July 6, 2016 - 7:40 pm
Democrats are continuing to outpace Republicans in voter registration efforts in Nevada as the seeds of the party’s ground game continue to grow.
Currently, nearly 40 percent of the 1.32 million registered voters in Nevada are Democrats, and 34.7 percent are Republicans, according to secretary of state figures. The rest of the voters are unaffiliated or belong to a third party.
Nevada State Democratic Party officials say the caucus in February helped lay the early groundwork for the effort.
“Since the caucus, we’ve been working tirelessly to ramp up our ground game and build out our organizing infrastructure, and voter registration is already trending our way,” Nevada State Democratic Party chairwoman Roberta Lange said in a statement.
In the runup to the caucus, an estimated 14,000 Nevadans registered as Democrats and almost 84,000 went to the February precinct caucus. The state party also had 53,000 Nevadans sign up for email updates from Nevada Democrats, and 37,000 signed up for text message updates.
For Nevada, it’s an election cycle that has put the swing state in a national spotlight during the presidential race between Donald Trump and Hillary Clinton.

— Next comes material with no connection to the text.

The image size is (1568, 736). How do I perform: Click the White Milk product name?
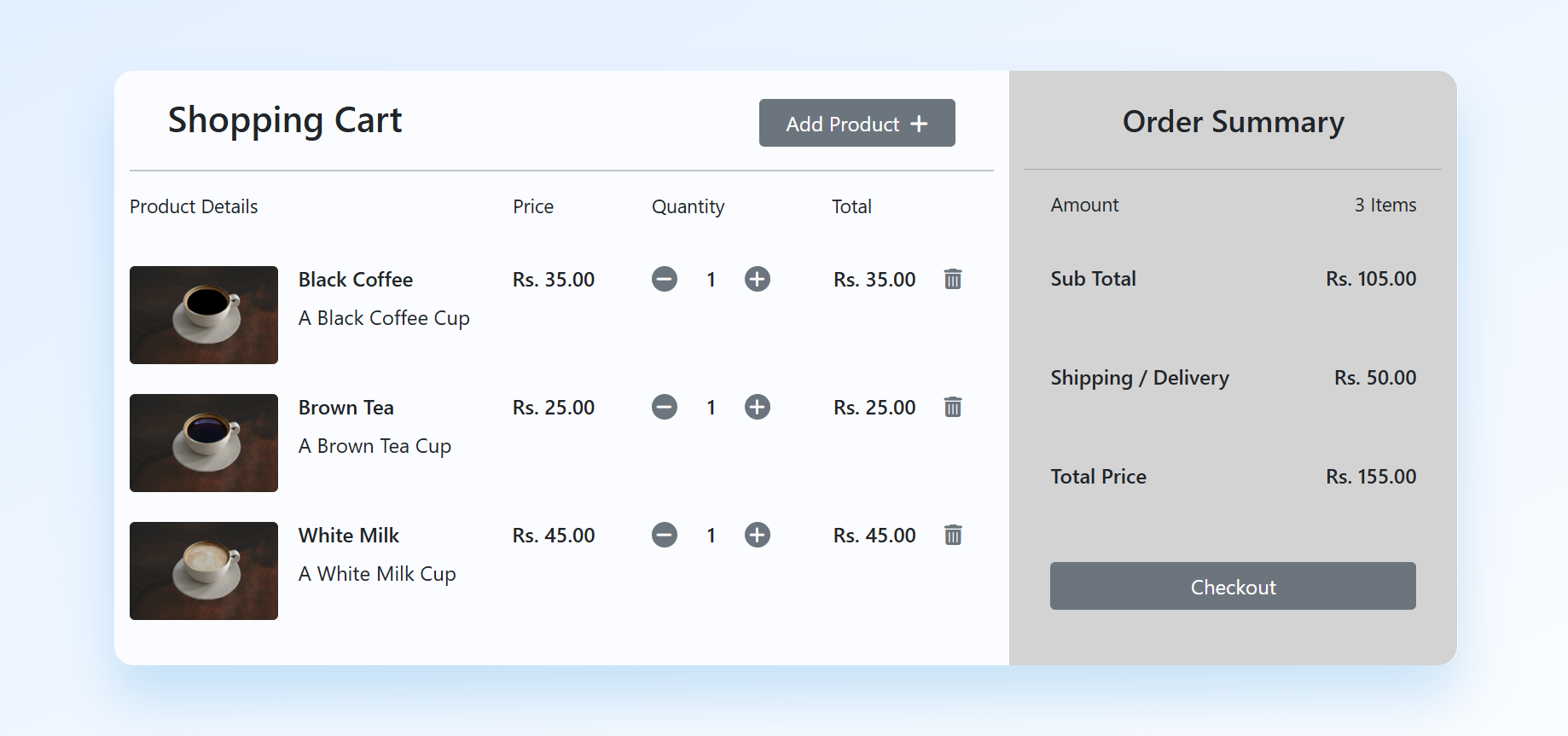[x=349, y=536]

There’s also an open, competitive U.S. Senate race between Democratic candidate Catherine Cortez Masto and Republican candidate Joe Heck with the retirement of U.S. Sen. Harry Reid, D-Nev. In addition, Democrats are hoping to regain the 4th Congressional District seat of U.S. Rep. Cresent Hardy, R-Nev., who is running for a second term against Democratic candidate Ruben Kihuen, a state senator.
“We’re not taking anything for granted,” said Cory Warfield, coordinated campaign director for Nevada Democrats. “We know this is going to be a close (presidential) race. This is a battleground state. This is a pivotal swing state.”
Warfield was the deputy field director for Nevada Democrats in 2010 when Reid ran for re-election. The party’s team in Nevada also includes organizing director Joel Wanger, who was a field organizer in Nevada during President Barack Obama’s re-election in 2012; and data director Tara Brosnan, a former field organizer in Nevada for Planned Parenthood and data manager for America Votes in Nevada and Silver State Voices.
Democrats are hoping to also attract independent voters.
“Donald Trump’s extreme positions and divisive rhetoric have energized Democrats to get engaged, alienated independent voters and offended our state’s growing immigrant communities,” Lange said. “The contrast between Trump’s Republican lackeys and our historic Democratic ticket will be clear to voters on Election Day.”